Math, according to the document, should be taught in such a way that it can be used for “social justice.” Mathematics is a tool to “change the world,” and math teachers should mentor their pupils in ways that will encourage students to develop a “sociopolitical consciousness.”


Honest. These statements are part of the written framework. Teachers are admonished for addressing students’ mistakes, requiring students to show their work, and grading them on “getting the right answer.” Such practices, according to the framework, are indicators of “white supremacy culture in the mathematics classroom.”


The document explains that promoting the concept that “there are always right and wrong answers perpetuates ‘objectivity.’” This concept of “mathematics being purely objective is unequivocally false.” So, under the new guidelines, is “objectivity” a bad thing?


Hypothetical objectivity


Let’s say that I have three students in an online math class, and I give them a problem in beginning algebra.

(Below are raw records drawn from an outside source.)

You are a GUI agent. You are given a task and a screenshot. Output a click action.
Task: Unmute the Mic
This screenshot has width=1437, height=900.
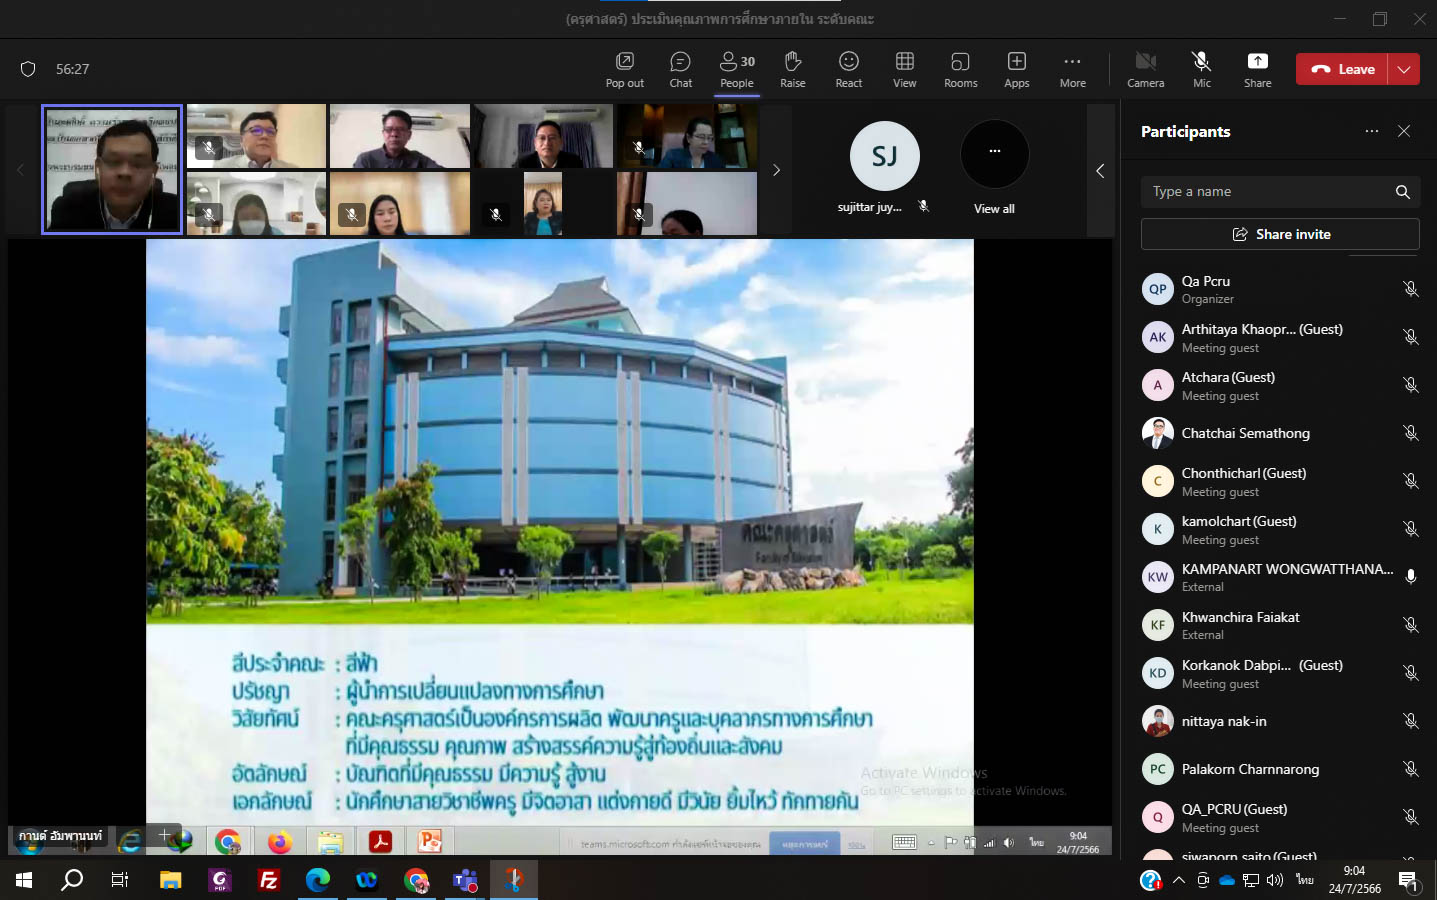click(1201, 69)
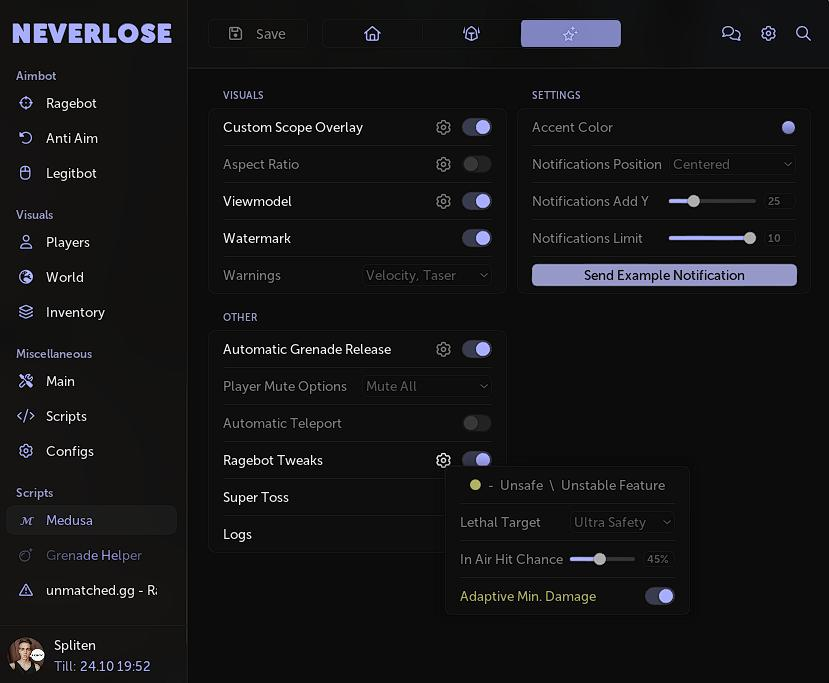Select the Grenade Helper script
Viewport: 829px width, 683px height.
click(x=93, y=556)
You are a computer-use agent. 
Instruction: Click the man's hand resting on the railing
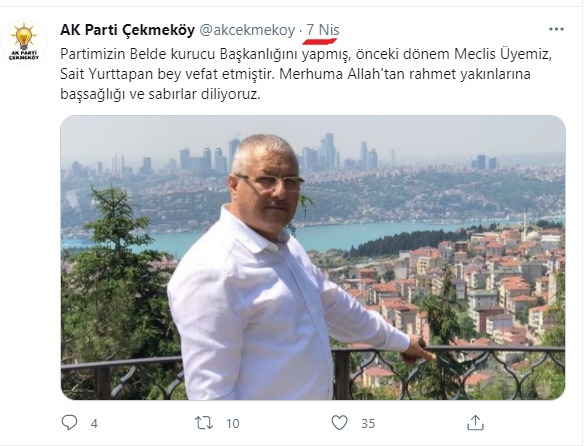click(x=419, y=350)
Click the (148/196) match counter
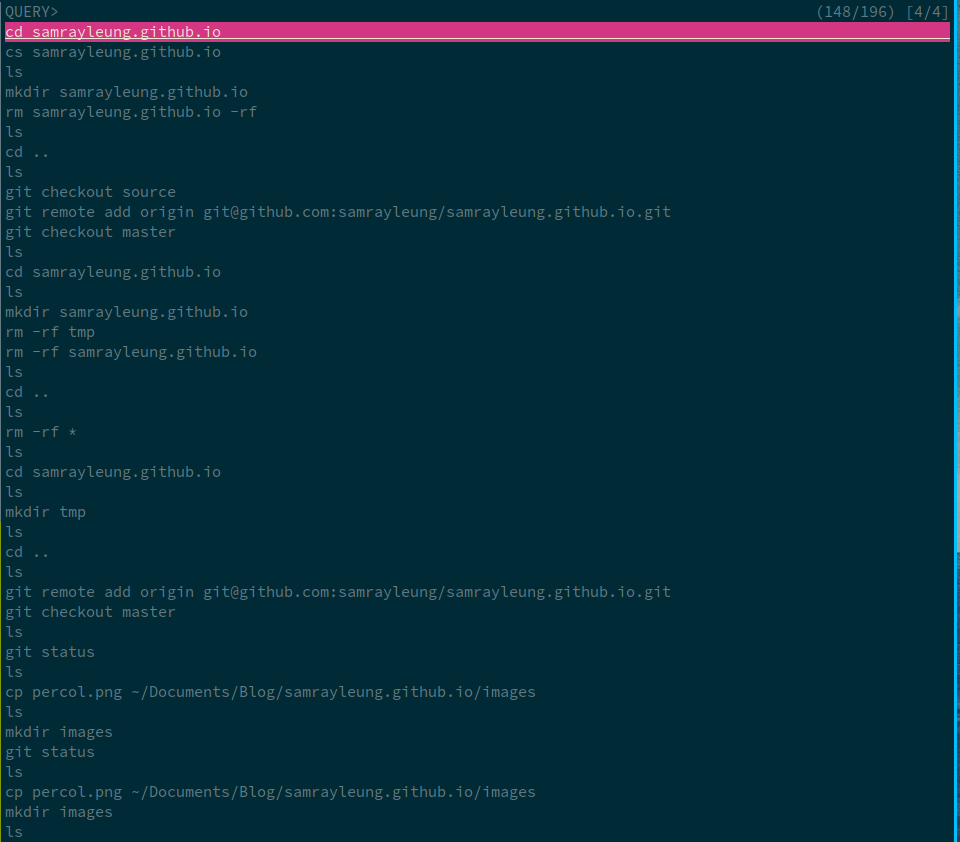 856,11
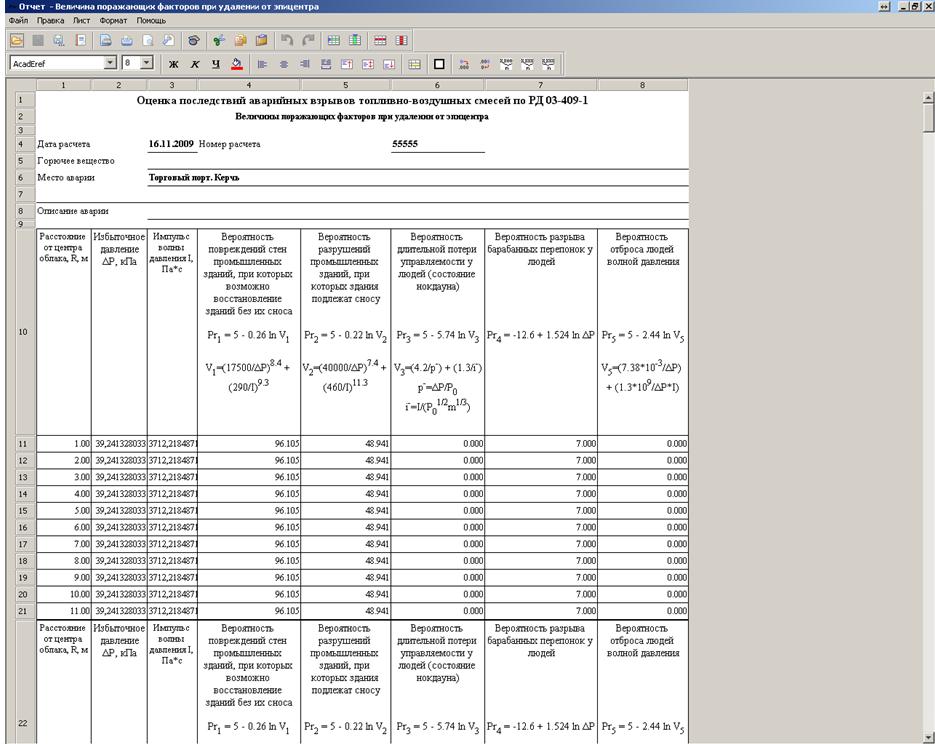The image size is (935, 744).
Task: Click the Open file folder icon
Action: 17,41
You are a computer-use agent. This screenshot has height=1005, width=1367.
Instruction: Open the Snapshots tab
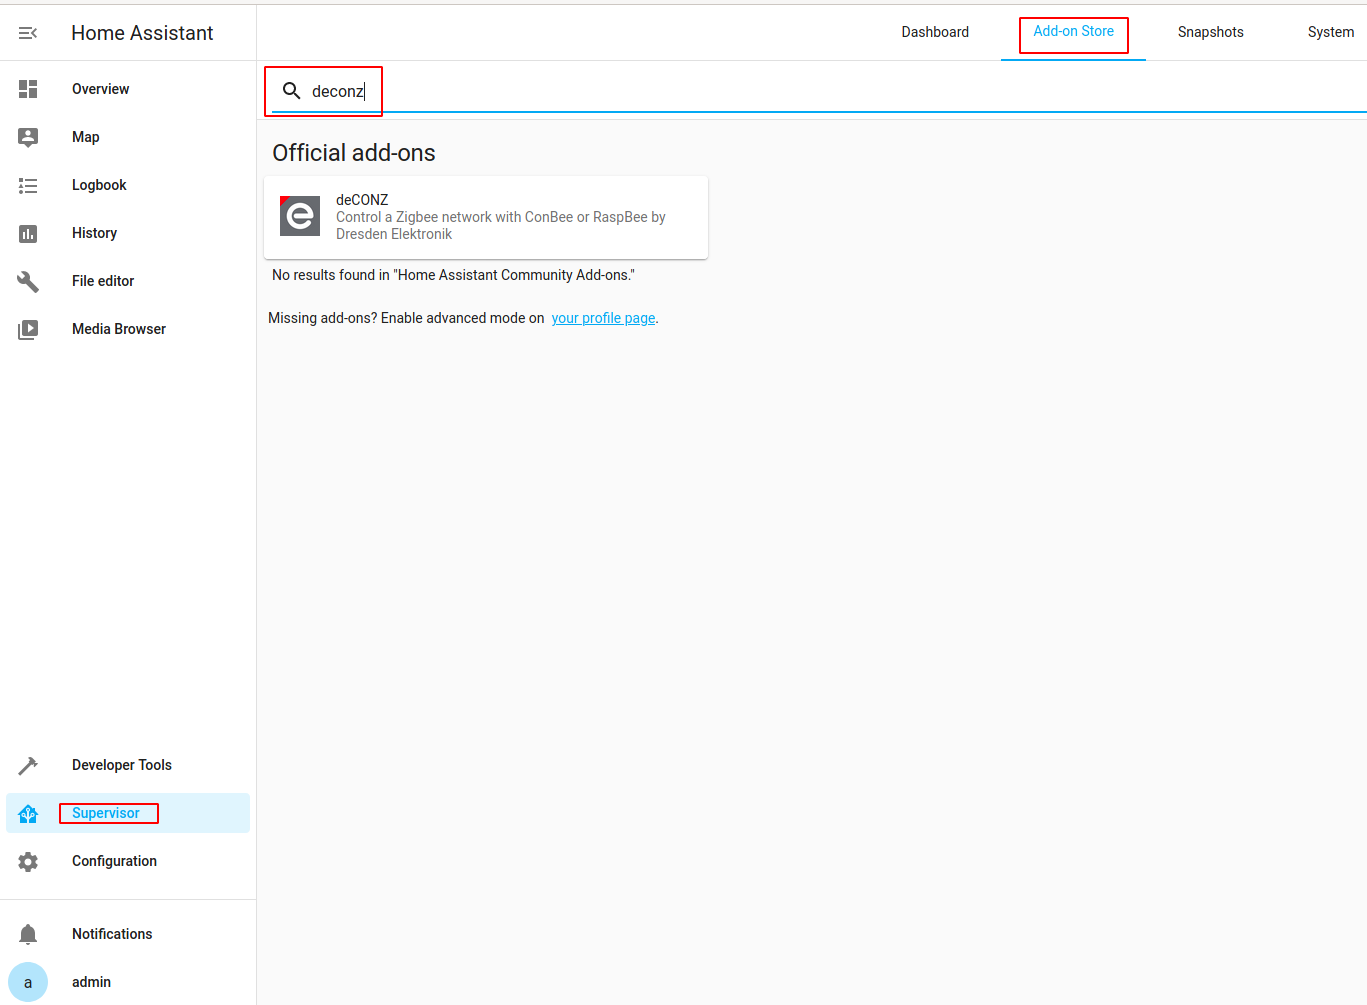pos(1210,32)
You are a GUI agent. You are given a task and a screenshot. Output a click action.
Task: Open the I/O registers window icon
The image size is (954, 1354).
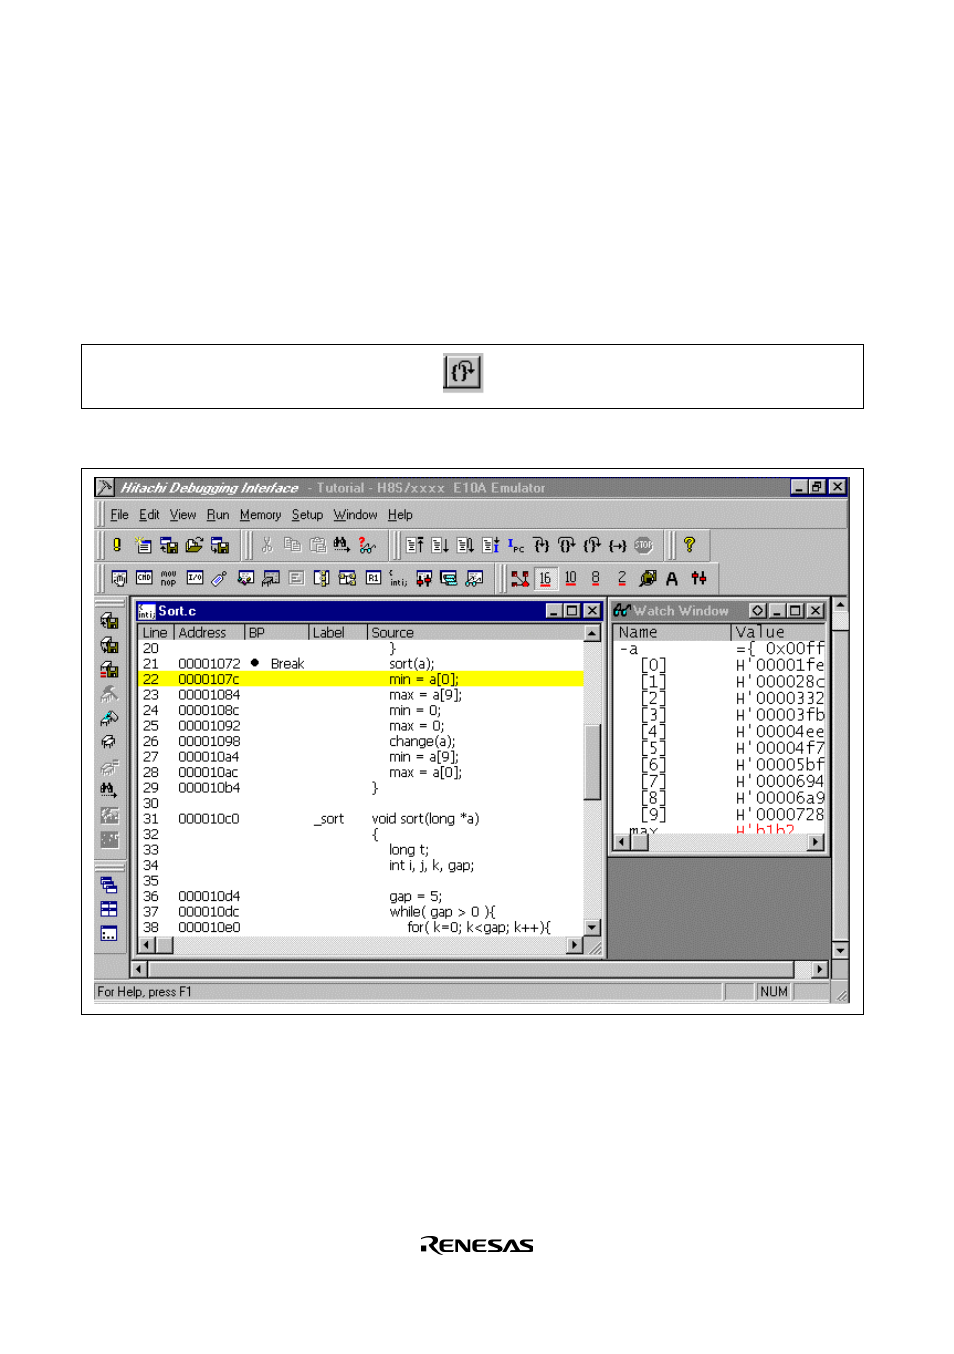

I don’t know who any of the students are, nor do I know their race, ethnicity, gender, or religion. The problem is “x divided by 8 plus 14 divided by 8 equals 2. Solve for “x.” Student A says 30, student B says 2, and student C says 16. The correct answer is 2. (2 divided by 8 plus 14 divided by 8 equals 16 divided by 8, and 16 divided by 8 equals 2.) That is the “objective” answer.


According to the new guidelines, I can’t grade student B as having a correct answer and, therefore by implication, letting students A and C know that their answers are incorrect. But, failure to correct students is just that: failure.


Through my first 15 years of school, I always spelled the word that means “to be” this way: existance. During my senior year of college, one professor circled the word and noted “Sp” (meaning “spelling”) in the margin of my paper. By that time in my educational career, I’d written “existance” so often that I did not accept my professor’s correction on face value. I opened my dictionary and looked for the word. “Existance” was not in the book, but “existence” was. I thanked my professor for catching the error. Had it not been for Dr. Henry Pitchford, I’d still be misspelling the word because I would have had no reason to change.


So, with regard to the math problem above, if students A and C are not corrected, how will they ever know that their computations were wrong? The math teacher who does not show them how to correct their method of solving the problem has failed them. The mathematics has nothing to do with bias or discrimination. It’s an objective tool, in the same way that a hammer is an objective tool. If you are banging a nail into a wall and hit your thumb with the hammer, it is not the hammer’s fault. Ah, but here’s where the California Commission comes into play.


Social activism or pure math


According to the new guidelines, math teachers must help students to “develop a critical consciousness through which they challenge the status quo of the current social order.” Math according to the doctrine is a “tool for social activism.”


I wonder if “social activism” was in the mind of the man who built the first clock in America. He was Benjamin Banneker (1731-1806), an African American who was a self-taught mathematician and who also accurately forecast lunar and solar eclipses.

Was “political agitation” a goal of Katherine Johnson (1918-2020), an African American who held a Ph.D. degree in mathematics from West Virginia University and provided the orbital entry and launch window calculations that enabled John Glenn’s orbit around the moon and also coordinated the Apollo moon landing?


Do you think that Dr. Gladys West (1930), an African American, was contemplating cultural relevancy when she laid the groundwork for the invention of one of the most indispensable technological wonders of the modern world, the global positioning system (GPS)?


California, which was once an education model for the entire world, is already so politically correct that I don’t know if it’s okay to use a public men’s room, hug a close female friend, or use the personal pronouns he/him/his. We are now poised to become the global court jester.